Arthur Jeske DMD, PhD; James Zahrowski DMD, MS, PharmD
Gabapentin (250 mg) is statistically superior to placebo for treating established acute postoperative pain. However, to achieve at least 50 percent pain relief over six hours, the number of patients needed to treat was 11, which suggests gabapentin has limited clinical value and is inferior to common analgesics.
For adults with established acute postoperative pain, how safe and effective is a single oral dose of gabapentin as compared to placebo?
The authors searched four electronic databases for studies published to August 2009. They sought additional studies from lists of retrieved articles and reviews. They followed a clearly defined protocol. Two independent authors assessed trial quality and extracted data. To determine the relative benefit (RB), risk ratio (RR) and number-needed-to-treat-to-benefit (NNT), they extracted data for both total pain relief (TOTPAR) and summed pain intensity difference (SPID). The authors also acquired data about the number of participants needing rescue medication, the time that elapsed before rescue medication was administered, as well as information on adverse events and subject withdrawals.
The review identified four unpublished studies of the analgesic effect of a single oral dose of gabapentin (228 participants in three dental studies and 99 in one orthopedic study) versus placebo (172 participants). One study that evaluated gabapentin at 500-mg doses (21 participants) provided insufficient data for analysis. Three studies that evaluated 250-mg doses of gabapentin provided data suitable for pooling. Fifteen percent of participants experienced at least 50 percent pain relief over six hours with gabapentin at a 250 mg-dose compared with 5 percent of participants in the placebo group.
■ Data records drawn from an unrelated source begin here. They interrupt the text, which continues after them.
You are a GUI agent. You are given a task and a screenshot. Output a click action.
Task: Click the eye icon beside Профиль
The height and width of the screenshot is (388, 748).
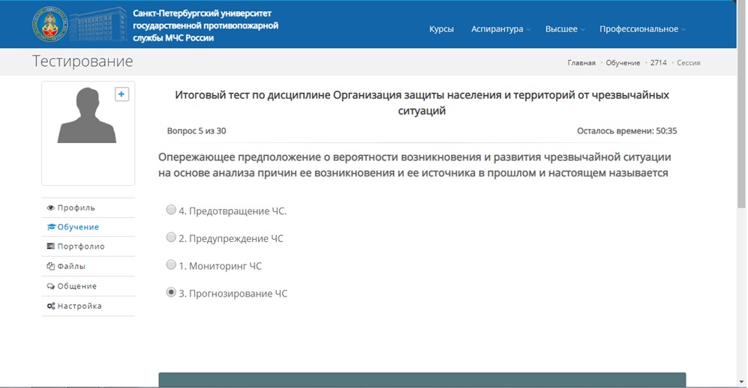51,208
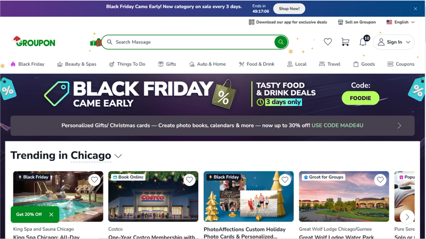426x239 pixels.
Task: Open the wishlist heart icon in header
Action: tap(328, 42)
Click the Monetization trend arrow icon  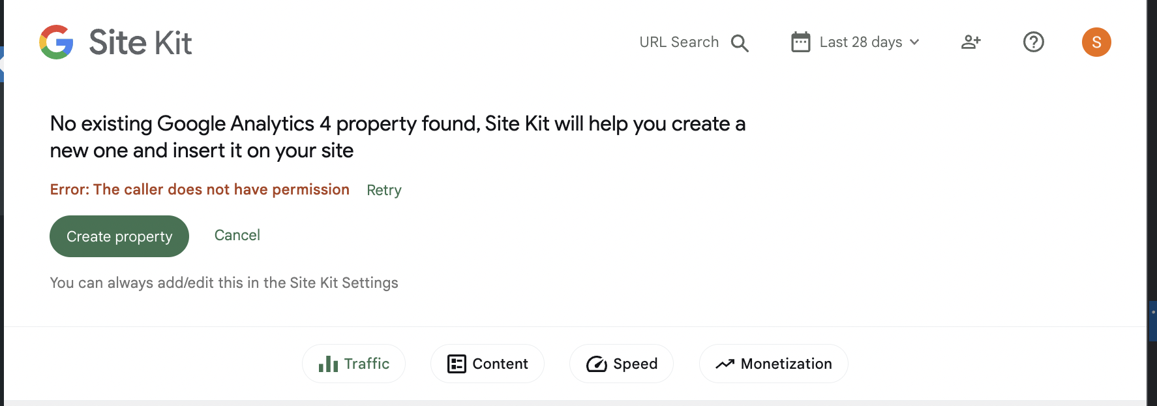click(725, 364)
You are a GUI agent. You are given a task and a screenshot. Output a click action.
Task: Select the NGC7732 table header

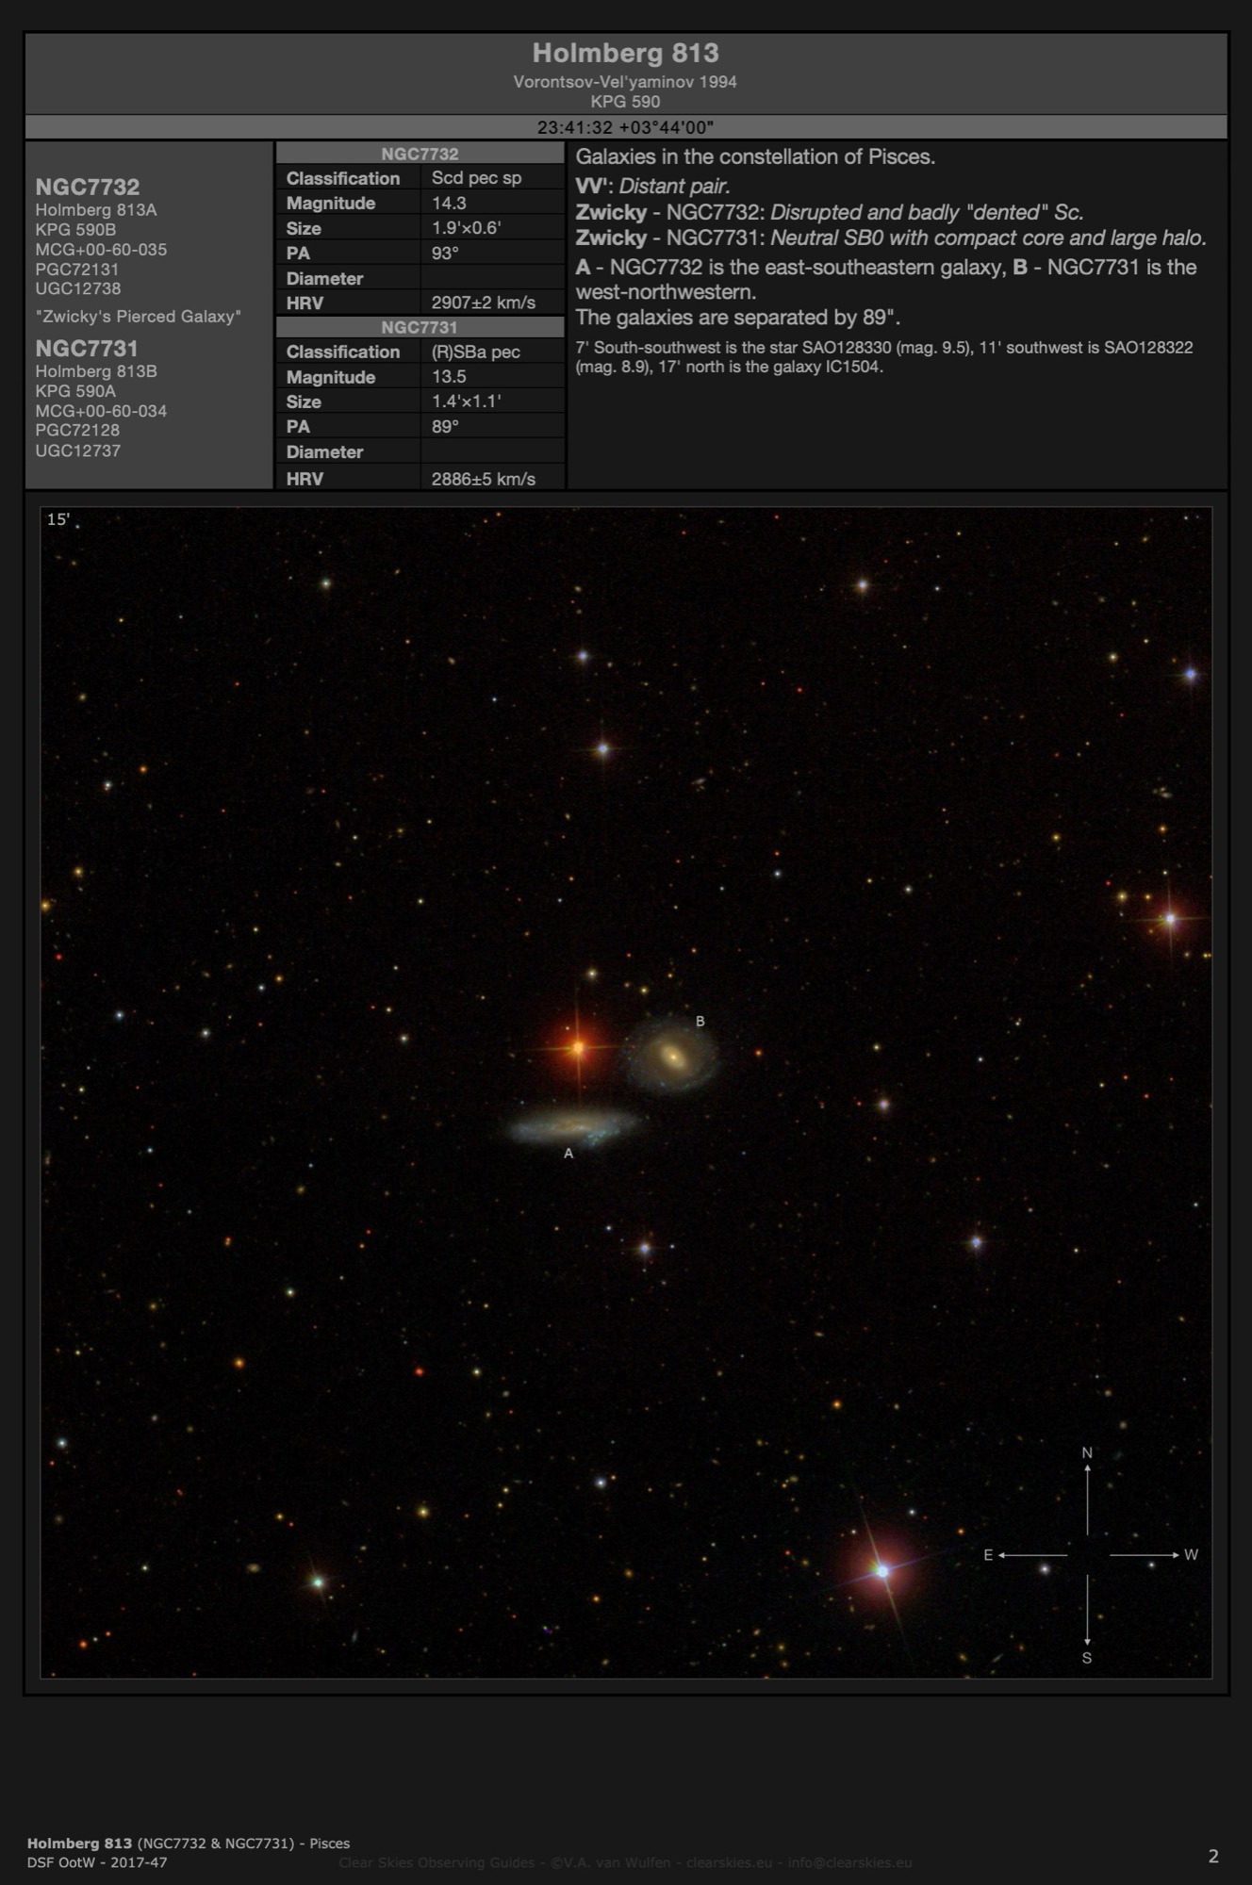pyautogui.click(x=420, y=154)
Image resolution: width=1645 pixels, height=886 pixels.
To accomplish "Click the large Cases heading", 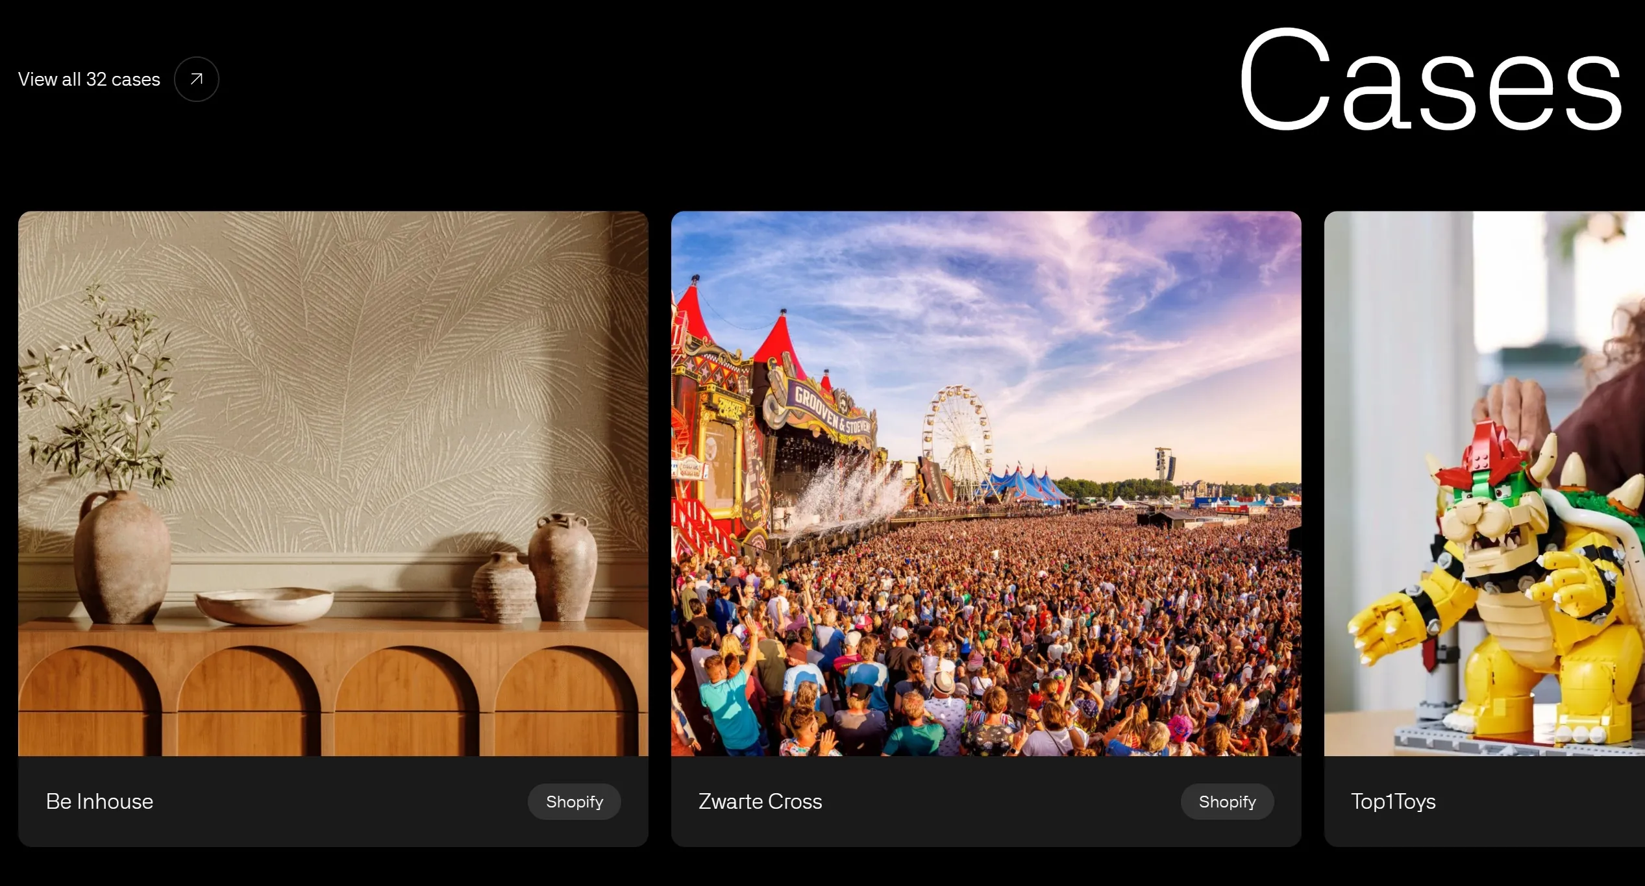I will tap(1431, 79).
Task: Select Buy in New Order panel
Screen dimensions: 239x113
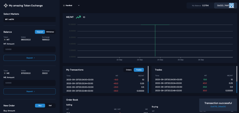Action: coord(40,105)
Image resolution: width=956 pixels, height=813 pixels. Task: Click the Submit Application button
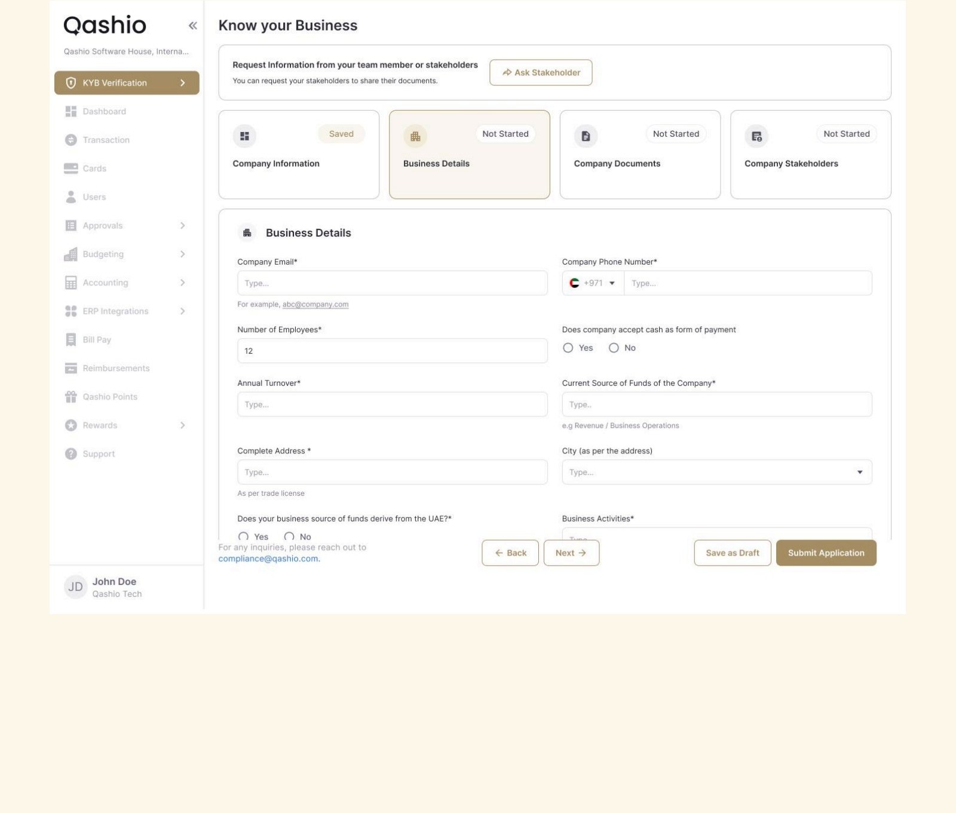[x=826, y=553]
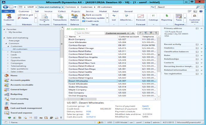Select the Forest Wholesales customer row
The image size is (206, 125).
tap(78, 84)
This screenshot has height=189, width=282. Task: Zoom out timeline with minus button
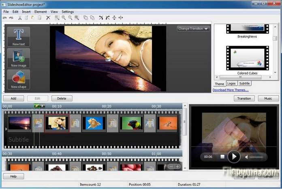tap(171, 166)
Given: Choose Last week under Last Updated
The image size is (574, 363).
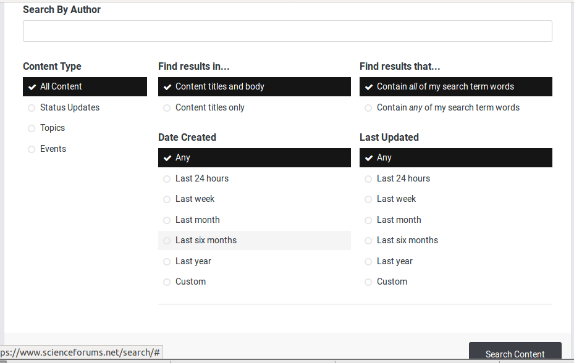Looking at the screenshot, I should click(396, 199).
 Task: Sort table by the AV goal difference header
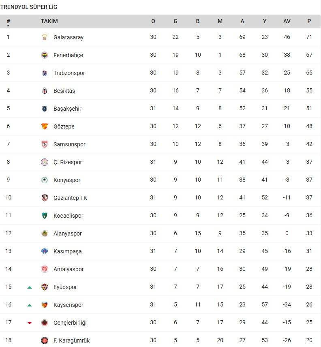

The RB of gabapentin treatment versus placebo was 2.5 (95 percent confidence interval [CI], 1.2 to 5) with an NNT of 11 (95 percent CI, 6.4 to 35). Rescue medication was needed by 69 percent and 86 percent of participants receiving gabapentin and placebo, respectively. Time-to-rescue medication averaged 2.4 hours in the gabapentin groups and 2.1 hours for the placebo groups. Adverse effects were not observed in three of four studies, and the two serious ones reported occurred in participants receiving placebo.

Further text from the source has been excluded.